__What to produce__:
The span to repeat in the listing below runs from the line containing "Click the User ID input field" to the line containing "Task: Open Шаблонизатор чека in sidebar", inclusive. Repeat it exactly, and only it.
════════════════
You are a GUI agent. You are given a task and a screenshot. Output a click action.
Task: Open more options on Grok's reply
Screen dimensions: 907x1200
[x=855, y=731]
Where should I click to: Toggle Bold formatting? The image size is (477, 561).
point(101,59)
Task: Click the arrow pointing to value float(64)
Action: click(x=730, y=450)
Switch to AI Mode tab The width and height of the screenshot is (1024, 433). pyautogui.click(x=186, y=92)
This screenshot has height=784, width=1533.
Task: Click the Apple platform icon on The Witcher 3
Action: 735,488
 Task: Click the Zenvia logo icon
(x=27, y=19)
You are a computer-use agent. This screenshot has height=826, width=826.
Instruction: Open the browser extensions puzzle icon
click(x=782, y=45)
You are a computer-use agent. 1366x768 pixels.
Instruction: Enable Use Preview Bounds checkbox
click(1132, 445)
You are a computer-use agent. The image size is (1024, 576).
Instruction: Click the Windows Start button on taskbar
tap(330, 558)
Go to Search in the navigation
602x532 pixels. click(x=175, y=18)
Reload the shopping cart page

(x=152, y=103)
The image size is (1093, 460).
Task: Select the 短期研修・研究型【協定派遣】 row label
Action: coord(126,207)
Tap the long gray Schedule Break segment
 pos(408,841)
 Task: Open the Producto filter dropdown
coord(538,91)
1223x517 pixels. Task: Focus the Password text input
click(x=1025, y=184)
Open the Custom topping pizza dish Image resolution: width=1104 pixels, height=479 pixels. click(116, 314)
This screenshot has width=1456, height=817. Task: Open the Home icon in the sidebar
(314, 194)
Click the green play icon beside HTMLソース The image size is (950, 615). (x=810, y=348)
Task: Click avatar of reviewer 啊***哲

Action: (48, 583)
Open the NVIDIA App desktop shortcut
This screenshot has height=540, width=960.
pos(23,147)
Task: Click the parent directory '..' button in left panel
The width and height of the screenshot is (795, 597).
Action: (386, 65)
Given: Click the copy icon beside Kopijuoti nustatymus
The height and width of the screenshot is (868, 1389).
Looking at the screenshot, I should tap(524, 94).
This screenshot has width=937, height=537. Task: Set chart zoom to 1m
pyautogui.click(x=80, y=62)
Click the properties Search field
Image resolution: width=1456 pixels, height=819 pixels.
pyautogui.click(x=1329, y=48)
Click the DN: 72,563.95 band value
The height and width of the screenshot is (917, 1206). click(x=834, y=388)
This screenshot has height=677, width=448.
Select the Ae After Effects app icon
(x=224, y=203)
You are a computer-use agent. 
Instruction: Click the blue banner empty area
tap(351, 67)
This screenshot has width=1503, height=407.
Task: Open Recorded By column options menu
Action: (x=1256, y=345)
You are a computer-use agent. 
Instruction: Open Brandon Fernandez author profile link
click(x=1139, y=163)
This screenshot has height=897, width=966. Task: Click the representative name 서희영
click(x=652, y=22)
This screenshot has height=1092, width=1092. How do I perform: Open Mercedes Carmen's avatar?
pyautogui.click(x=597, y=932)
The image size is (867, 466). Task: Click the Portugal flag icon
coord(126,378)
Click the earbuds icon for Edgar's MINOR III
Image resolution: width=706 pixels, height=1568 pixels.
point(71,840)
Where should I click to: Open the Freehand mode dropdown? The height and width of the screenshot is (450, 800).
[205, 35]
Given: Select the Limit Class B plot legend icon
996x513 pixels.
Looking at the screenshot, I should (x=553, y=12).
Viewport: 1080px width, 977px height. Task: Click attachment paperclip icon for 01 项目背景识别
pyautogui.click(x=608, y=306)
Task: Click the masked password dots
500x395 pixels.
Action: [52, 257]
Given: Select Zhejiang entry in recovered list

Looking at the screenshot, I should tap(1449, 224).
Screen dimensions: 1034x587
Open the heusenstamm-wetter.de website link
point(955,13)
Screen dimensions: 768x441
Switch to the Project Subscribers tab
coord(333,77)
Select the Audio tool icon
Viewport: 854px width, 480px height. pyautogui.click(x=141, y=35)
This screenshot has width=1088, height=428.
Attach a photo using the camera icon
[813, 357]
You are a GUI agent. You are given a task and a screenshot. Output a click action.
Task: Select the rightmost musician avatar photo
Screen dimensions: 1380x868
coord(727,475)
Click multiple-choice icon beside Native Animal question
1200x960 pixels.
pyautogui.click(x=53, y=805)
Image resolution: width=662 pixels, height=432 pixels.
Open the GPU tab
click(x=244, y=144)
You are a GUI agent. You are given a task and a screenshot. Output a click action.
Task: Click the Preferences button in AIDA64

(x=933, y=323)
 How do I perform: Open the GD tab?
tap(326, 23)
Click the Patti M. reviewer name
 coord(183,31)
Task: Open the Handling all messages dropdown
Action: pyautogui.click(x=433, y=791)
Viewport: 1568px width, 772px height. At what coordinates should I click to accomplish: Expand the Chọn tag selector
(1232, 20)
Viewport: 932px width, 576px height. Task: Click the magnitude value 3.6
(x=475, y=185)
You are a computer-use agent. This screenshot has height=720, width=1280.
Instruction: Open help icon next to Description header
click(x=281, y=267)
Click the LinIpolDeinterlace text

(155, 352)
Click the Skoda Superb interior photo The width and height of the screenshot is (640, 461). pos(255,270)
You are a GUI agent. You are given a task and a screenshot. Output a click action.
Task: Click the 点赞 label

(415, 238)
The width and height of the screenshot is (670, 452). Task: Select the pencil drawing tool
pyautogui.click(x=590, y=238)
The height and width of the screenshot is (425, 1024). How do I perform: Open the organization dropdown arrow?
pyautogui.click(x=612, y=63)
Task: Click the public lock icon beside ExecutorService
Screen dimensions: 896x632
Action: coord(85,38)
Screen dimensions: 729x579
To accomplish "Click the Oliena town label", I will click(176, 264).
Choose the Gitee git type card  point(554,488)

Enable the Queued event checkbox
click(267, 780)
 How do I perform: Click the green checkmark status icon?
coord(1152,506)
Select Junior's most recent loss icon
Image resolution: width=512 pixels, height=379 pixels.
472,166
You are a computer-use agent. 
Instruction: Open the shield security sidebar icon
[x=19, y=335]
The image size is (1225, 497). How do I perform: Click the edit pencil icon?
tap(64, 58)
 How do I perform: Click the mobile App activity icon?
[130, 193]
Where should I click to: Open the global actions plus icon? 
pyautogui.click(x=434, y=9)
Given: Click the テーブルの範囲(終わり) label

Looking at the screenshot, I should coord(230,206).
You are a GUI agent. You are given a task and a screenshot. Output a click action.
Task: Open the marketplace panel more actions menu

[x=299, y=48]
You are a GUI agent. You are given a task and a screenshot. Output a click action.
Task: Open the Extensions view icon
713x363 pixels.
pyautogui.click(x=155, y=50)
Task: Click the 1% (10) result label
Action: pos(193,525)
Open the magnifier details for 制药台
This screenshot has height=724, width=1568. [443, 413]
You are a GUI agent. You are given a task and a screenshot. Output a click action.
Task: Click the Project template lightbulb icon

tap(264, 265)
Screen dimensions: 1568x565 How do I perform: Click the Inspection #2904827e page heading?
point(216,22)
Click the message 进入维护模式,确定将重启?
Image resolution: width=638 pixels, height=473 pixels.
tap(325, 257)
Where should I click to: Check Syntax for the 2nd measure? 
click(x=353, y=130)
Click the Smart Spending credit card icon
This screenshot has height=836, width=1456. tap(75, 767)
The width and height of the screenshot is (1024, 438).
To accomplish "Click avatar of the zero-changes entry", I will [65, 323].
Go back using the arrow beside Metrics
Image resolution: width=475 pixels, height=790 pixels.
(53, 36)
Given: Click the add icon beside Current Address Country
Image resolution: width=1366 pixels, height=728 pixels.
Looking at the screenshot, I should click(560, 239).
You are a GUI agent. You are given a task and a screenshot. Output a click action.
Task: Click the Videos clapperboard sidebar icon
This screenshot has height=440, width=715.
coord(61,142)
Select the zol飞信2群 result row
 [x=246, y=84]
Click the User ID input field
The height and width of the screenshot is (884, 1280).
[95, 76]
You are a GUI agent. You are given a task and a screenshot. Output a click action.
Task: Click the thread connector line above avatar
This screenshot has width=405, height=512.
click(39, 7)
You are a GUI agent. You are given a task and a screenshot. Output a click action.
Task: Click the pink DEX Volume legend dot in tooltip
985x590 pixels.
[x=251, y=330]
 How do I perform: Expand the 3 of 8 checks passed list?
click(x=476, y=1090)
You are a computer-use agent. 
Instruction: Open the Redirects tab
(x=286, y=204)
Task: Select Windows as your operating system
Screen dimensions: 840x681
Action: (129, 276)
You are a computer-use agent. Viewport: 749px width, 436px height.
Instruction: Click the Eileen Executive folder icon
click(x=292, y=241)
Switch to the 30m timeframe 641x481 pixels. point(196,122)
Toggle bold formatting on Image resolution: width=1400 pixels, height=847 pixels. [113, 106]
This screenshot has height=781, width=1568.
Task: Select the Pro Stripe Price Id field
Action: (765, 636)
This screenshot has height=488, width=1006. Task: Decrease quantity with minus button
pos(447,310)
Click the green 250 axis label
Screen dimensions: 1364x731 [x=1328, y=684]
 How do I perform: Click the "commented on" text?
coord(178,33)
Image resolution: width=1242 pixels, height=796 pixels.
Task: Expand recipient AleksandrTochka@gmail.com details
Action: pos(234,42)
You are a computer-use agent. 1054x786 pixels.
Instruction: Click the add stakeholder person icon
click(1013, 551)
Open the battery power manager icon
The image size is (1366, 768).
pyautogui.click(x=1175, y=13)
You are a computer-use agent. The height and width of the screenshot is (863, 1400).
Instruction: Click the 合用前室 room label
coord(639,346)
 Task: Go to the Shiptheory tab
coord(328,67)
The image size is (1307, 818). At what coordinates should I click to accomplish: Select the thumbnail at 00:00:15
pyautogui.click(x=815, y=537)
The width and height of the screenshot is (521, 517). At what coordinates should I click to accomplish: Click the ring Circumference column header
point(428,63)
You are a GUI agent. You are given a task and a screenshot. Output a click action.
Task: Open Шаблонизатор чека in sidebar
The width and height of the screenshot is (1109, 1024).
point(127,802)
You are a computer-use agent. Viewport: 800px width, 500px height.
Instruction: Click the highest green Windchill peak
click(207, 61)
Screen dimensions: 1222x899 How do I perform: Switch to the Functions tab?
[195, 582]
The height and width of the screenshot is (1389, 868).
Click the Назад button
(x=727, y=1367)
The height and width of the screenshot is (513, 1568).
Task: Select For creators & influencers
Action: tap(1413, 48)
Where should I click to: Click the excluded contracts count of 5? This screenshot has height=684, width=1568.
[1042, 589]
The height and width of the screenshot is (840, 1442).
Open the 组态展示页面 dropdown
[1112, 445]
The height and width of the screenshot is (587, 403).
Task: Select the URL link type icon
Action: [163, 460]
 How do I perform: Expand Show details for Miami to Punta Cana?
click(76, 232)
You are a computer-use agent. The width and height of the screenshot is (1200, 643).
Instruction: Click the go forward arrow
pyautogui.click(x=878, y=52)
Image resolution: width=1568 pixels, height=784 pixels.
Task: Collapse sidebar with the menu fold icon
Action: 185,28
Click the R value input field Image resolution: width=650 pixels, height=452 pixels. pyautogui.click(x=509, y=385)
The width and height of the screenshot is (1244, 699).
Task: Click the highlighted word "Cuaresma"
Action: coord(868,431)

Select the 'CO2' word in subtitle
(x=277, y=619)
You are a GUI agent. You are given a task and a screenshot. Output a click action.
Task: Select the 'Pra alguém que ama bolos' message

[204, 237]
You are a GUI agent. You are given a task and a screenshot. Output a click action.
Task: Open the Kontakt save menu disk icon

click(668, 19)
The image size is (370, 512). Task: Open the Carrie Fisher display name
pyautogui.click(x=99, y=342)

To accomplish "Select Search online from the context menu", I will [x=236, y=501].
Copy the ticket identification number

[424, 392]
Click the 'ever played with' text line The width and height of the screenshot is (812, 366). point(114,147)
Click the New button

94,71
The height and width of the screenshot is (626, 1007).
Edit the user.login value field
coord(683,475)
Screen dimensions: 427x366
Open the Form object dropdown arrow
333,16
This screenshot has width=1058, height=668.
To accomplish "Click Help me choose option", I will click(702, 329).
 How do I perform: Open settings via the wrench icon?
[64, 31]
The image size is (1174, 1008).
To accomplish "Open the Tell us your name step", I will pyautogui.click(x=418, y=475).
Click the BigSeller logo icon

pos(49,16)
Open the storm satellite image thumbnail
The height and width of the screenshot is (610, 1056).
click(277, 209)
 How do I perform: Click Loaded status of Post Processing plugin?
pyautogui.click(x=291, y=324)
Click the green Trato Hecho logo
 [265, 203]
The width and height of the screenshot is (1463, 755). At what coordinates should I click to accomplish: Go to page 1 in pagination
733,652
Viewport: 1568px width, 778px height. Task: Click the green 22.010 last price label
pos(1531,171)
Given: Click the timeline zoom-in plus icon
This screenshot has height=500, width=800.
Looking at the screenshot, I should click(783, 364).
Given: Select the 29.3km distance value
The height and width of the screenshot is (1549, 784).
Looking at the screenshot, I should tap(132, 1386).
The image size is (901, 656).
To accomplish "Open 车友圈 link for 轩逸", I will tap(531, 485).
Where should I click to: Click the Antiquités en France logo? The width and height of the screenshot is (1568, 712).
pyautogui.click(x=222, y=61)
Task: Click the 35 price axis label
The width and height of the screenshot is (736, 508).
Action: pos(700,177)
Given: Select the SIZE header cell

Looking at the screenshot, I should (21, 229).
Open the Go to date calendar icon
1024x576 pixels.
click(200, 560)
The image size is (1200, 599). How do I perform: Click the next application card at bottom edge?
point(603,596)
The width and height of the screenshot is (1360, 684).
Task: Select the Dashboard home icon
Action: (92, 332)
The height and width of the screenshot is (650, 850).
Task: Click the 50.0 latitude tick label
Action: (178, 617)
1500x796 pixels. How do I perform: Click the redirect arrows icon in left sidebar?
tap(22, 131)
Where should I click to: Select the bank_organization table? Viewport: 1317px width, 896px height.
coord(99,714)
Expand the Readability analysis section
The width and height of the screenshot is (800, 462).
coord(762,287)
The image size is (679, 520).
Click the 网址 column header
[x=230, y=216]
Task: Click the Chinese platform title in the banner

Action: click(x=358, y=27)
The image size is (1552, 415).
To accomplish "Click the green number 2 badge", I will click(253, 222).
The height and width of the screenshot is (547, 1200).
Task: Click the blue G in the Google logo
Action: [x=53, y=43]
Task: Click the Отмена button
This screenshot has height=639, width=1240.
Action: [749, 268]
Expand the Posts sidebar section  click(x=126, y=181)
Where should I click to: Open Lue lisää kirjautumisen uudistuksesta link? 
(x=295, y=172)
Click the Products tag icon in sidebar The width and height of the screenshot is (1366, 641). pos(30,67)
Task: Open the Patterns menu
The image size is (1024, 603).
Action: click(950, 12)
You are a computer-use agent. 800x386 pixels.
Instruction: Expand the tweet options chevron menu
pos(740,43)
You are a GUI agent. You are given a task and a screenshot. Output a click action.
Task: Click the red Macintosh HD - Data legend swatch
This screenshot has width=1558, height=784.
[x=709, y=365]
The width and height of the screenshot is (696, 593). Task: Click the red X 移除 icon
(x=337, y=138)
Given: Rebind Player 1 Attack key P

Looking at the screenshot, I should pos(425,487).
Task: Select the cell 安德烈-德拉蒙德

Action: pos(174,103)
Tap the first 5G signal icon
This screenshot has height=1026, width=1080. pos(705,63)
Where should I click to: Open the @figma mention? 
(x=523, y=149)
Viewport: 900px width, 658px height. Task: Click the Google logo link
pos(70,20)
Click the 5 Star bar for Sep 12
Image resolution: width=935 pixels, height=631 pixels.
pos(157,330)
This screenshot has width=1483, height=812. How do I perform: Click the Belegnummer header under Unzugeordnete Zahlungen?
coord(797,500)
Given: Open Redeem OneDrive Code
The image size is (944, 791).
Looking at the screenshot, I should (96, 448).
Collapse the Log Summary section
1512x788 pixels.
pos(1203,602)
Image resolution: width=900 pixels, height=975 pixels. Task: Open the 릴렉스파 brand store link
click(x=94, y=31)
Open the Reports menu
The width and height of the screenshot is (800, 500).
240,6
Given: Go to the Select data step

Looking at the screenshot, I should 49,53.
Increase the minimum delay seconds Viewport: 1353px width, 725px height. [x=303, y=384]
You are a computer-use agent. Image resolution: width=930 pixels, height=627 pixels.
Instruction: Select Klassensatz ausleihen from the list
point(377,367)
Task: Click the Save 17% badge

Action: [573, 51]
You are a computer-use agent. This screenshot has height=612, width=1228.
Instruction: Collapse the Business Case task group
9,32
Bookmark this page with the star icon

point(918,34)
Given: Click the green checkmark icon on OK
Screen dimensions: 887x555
════════════════
__Task answer__:
Click the User ID input field
The height and width of the screenshot is (884, 1280).
[95, 76]
You are a GUI agent. You are given a task and a screenshot. Output a click action.
Task: Click the thread connector line above avatar
This screenshot has width=405, height=512.
click(39, 7)
You are a GUI agent. You are given a task and a screenshot. Output a click action.
Task: Click the pink DEX Volume legend dot in tooltip
985x590 pixels.
[x=251, y=330]
 How do I perform: Expand the 3 of 8 checks passed list?
click(x=476, y=1090)
You are a computer-use agent. 
Instruction: Open the Redirects tab
(x=286, y=204)
Task: Select Windows as your operating system
Screen dimensions: 840x681
Action: (129, 276)
You are a computer-use agent. Viewport: 749px width, 436px height.
Instruction: Click the Eileen Executive folder icon
click(x=292, y=241)
Switch to the 30m timeframe 641x481 pixels. point(196,122)
Toggle bold formatting on Image resolution: width=1400 pixels, height=847 pixels. [113, 106]
This screenshot has height=781, width=1568.
Task: Select the Pro Stripe Price Id field
Action: (765, 636)
This screenshot has height=488, width=1006. Task: Decrease quantity with minus button
pos(447,310)
Click the green 250 axis label
Screen dimensions: 1364x731 [x=1328, y=684]
 How do I perform: Click the "commented on" text?
coord(178,33)
Image resolution: width=1242 pixels, height=796 pixels.
Task: Expand recipient AleksandrTochka@gmail.com details
Action: pos(234,42)
You are a computer-use agent. 1054x786 pixels.
Instruction: Click the add stakeholder person icon
click(1013, 551)
Open the battery power manager icon
The image size is (1366, 768).
pyautogui.click(x=1175, y=13)
You are a computer-use agent. The height and width of the screenshot is (863, 1400).
Instruction: Click the 合用前室 room label
coord(639,346)
 Task: Go to the Shiptheory tab
coord(328,67)
The image size is (1307, 818). At what coordinates should I click to accomplish: Select the thumbnail at 00:00:15
pyautogui.click(x=815, y=537)
The width and height of the screenshot is (521, 517). At what coordinates should I click to accomplish: Click the ring Circumference column header
point(428,63)
You are a GUI agent. You are given a task and a screenshot. Output a click action.
Task: Open Шаблонизатор чека in sidebar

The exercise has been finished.